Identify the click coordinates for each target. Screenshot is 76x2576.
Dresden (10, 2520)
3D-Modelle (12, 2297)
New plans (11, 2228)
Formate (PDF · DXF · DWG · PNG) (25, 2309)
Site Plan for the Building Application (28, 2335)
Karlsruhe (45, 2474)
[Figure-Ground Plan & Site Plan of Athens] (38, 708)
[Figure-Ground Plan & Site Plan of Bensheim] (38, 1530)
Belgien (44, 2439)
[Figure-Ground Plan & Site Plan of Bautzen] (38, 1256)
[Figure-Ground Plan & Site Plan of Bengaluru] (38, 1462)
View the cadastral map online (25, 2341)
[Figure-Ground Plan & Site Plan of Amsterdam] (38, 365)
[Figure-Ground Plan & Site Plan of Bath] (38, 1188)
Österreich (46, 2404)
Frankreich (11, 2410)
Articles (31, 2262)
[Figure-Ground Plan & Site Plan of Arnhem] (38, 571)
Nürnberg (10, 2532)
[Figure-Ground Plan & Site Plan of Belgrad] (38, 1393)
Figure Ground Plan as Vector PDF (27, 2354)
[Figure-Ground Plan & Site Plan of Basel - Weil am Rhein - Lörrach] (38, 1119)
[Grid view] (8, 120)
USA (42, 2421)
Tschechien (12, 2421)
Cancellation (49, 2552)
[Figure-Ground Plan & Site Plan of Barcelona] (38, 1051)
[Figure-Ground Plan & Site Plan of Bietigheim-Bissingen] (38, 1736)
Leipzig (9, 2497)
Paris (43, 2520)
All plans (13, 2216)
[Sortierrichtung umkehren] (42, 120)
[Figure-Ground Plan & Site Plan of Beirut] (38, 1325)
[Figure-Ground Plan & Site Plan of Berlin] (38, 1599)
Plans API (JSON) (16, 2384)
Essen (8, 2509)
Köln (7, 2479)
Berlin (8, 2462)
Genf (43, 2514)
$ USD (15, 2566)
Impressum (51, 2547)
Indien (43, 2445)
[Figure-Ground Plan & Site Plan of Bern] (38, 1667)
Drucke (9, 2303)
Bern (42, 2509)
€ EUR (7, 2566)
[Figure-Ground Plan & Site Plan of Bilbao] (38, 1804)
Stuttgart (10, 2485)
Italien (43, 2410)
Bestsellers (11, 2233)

*Your task*. Search the entries for the line holding "[Figure-Ground Plan & Site Plan of Basel". Return that line and the ones after it through the last, exactly.

*Worked solution*.
[Figure-Ground Plan & Site Plan of Basel - Weil am Rhein - Lörrach] (38, 1119)
[Grid view] (8, 120)
USA (42, 2421)
Tschechien (12, 2421)
Cancellation (49, 2552)
[Figure-Ground Plan & Site Plan of Barcelona] (38, 1051)
[Figure-Ground Plan & Site Plan of Bietigheim-Bissingen] (38, 1736)
Leipzig (9, 2497)
Paris (43, 2520)
All plans (13, 2216)
[Sortierrichtung umkehren] (42, 120)
[Figure-Ground Plan & Site Plan of Beirut] (38, 1325)
[Figure-Ground Plan & Site Plan of Berlin] (38, 1599)
Plans API (JSON) (16, 2384)
Essen (8, 2509)
Köln (7, 2479)
Berlin (8, 2462)
Genf (43, 2514)
$ USD (15, 2566)
Impressum (51, 2547)
Indien (43, 2445)
[Figure-Ground Plan & Site Plan of Bern] (38, 1667)
Drucke (9, 2303)
Bern (42, 2509)
€ EUR (7, 2566)
[Figure-Ground Plan & Site Plan of Bilbao] (38, 1804)
Stuttgart (10, 2485)
Italien (43, 2410)
Bestsellers (11, 2233)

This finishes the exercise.